In the international Prospective Urban and Rural Epidemiological (PURE) study, researchers measured grip strength in nearly 140,000 adults in 17 countries. This research gave us insight into the importance of our grip strength for more than a sturdy hand shake.
Each 11-pound decrease in grip strength over the course of the study was linked to a 17% higher risk of dying from heart disease, a 9% higher risk of stroke, and a 7% higher risk of heart attack. Grip strength was a better predictor of death or cardiovascular disease than blood pressure.
In short, they suggest that individuals with more grip strength and muscle mass are better suited to fight chronic illness and defend against injury and disease.
How do we test grip strength?
At our clinic, we test grip strength using a device called a dynamometer.
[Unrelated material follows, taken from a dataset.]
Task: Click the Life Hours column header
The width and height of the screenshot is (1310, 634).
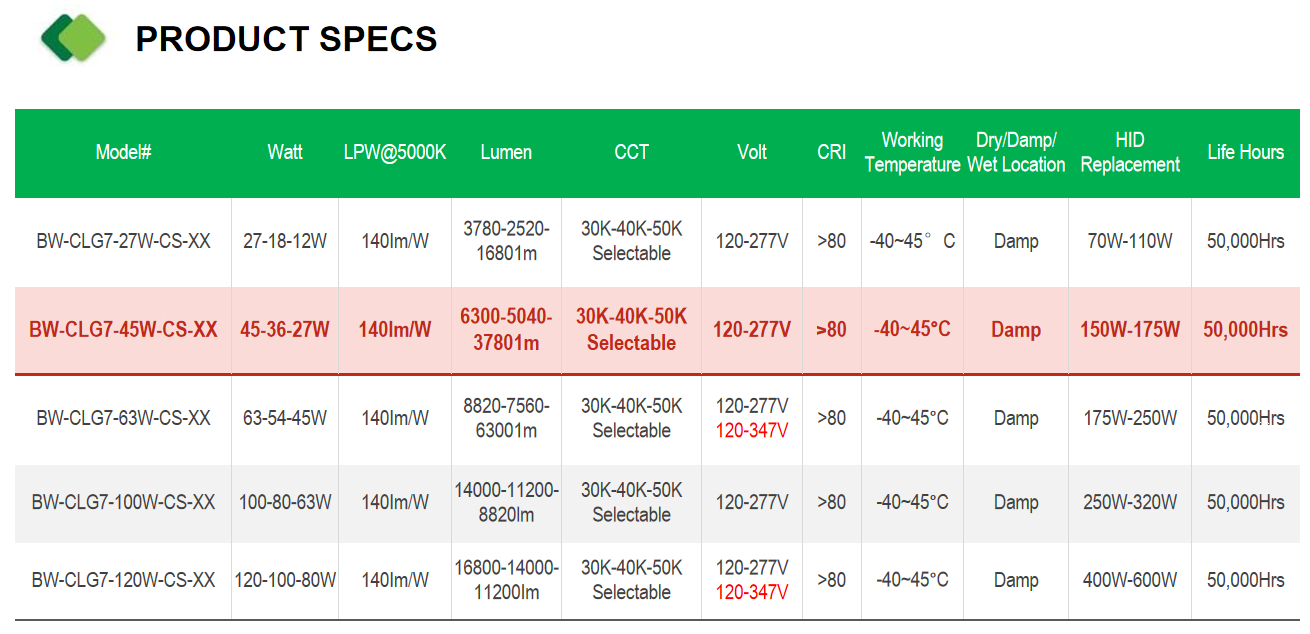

Simply squeeze and the device electronically tells us how much force you can exert. We always measure and compare both sides to look for significant differences which may be due to neurological issues or injury.
When would you measure grip strength?
baseline testing to monitor change over time
before hand, wrist, elbow or arm surgery
after hand, wrist, elbow or arm surgery
after a period of immobilization (cast or splint)
if there are nerve related issues present (weakness, numbness, pain, tingling)
potential nerve referral arising from the neck
How can you strengthen your grip?
therapeutic exercises prescribe by a physiotherapist
squeezing an exercise ball
therapy putty pinching and pulling
theraband or weighted wrist curls
corrective therapy for neck and nerve issues if present.
picking up household objects, wringing out dish towels, wrapping elastics around fingers and opening the hand.
Starting with these small exercises, injury present or not, can begin to form more healthy habits such as exercising other muscle groups, more cardio exercise, better sleep habits and proper nutrition. Its an indirect relationship, but this is one way how strengthening your grip can translate to a healthier longer life.